Description
This book is the first to explore, in depth, major painters of the period and the factors that shaped their art. Accessible to both art novice and specialist, it is written in jargon-free, readable language, blending vignettes about the soaring art market of the eighties with illuminating interpretations of paintings by leading artists from around the world. Painting in the 1980s details where and how painting embodied the zeitgeist of the 1980s in original fusions of style and content.
Erpf knows each artist’s work well, and her discussions of the individual paintings are vivid and insightful. They bring the vitality of the art world in this understudied period to the fore. The individual descriptions and discussions of paintings are lively, engaging and provocative. They infuse each chapter with the author’s passion for the subject and carry the reader along. The thematics – painting as puzzle, German history, Italian place – hold each chapter together and set the foundation for the author’s original thinking and point of view.
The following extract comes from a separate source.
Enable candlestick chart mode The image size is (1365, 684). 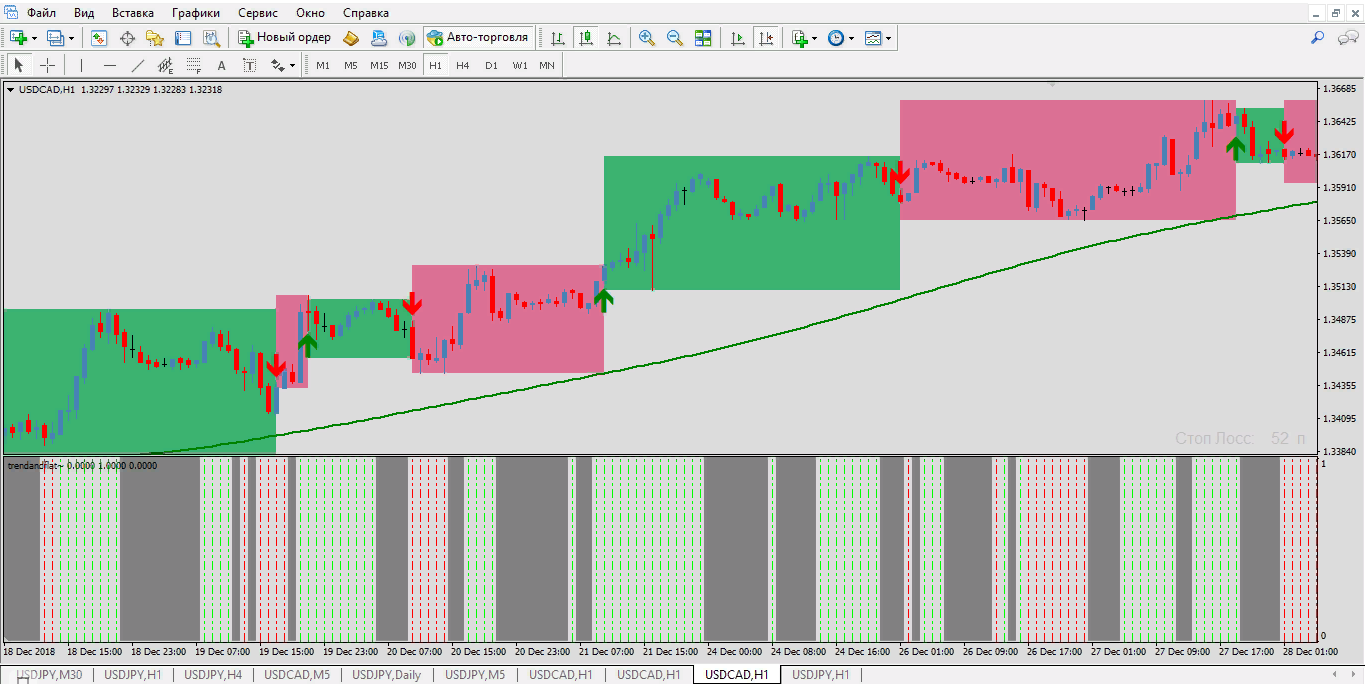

This book explores painting by a broad swathe of artists who were at the heart of that painting resurgence. The many books that examine twentieth-century art tend to emphasize painting as part of European Modernism, American Abstract Expressionism, and Pop Art, with late twentieth-century painting often given short shrift. Excellent monographs and exhibition catalogues on individual artists exist, but Erpf’s intention is to counter the paucity of literature devoted to a larger group of painters. This is not a comprehensive look at all the artists who contributed to 1980s paintings revival.
Gallerists, curators and art historians assigned labels such as New Image Painting, Neo-Expressionism, Italian Transavanguardia, Neo-Geo and the blanket designation Postmodernism to categorize painting in this era. Yet these classifications denote a false sense of homogeneity, which will be made clear in this book. This book’s narrative aims to excavate and analyse the art and ideas that shaped each artist’s style and their diverse and often ambiguous content.
Works by the following artists are included: Nicolas Africano, Georg Baselitz, Jean-Michel Basquiat, Joseph Beuys, Francesco Clemente, Sandro Chia, George Condo, Enzo Cucchi, Marlene Dumas, Eric Fischl, Denise Green, Philip Guston, Peter Halley, Mary Heilmann, Neil Jenney, Donald Judd, Anselm Kiefer, Gordon Matta-Clark, Robert Moskowitz, Mimmo Paladino, A.R.Penck, Lari Pittman, Sigmar Polke, Gerhard Richter, Susan Rothenberg, David Salle, Julian Schnabel, Joel Shapiro, Frank Stella and David True.
The artists discussed are all well known, but the surprises are in the innovative ways the artists insisted on returning to painting in a decade when it had been pronounced dead. Their courage and creativity comes through in the text.
This will appeal to artists, art and cultural historians more broadly, and is suitable as a textbook for undergraduate and postgraduate courses in twentieth-century and contemporary art history.
Novice art historians, art enthusiasts and collectors will also find much to enjoy here – it has appeal well beyond simply those professionally involved in the art world.